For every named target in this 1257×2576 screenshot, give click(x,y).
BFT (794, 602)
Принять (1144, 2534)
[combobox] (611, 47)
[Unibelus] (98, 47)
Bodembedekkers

::::

→ **WHAT THIS TASK INVOLVES**
Every entry is to be printed exactly as given.

→ **TASK RESULT**
For every named target in this 1257×2576 screenshot, give click(x,y).
BFT (794, 602)
Принять (1144, 2534)
[combobox] (611, 47)
[Unibelus] (98, 47)
Bodembedekkers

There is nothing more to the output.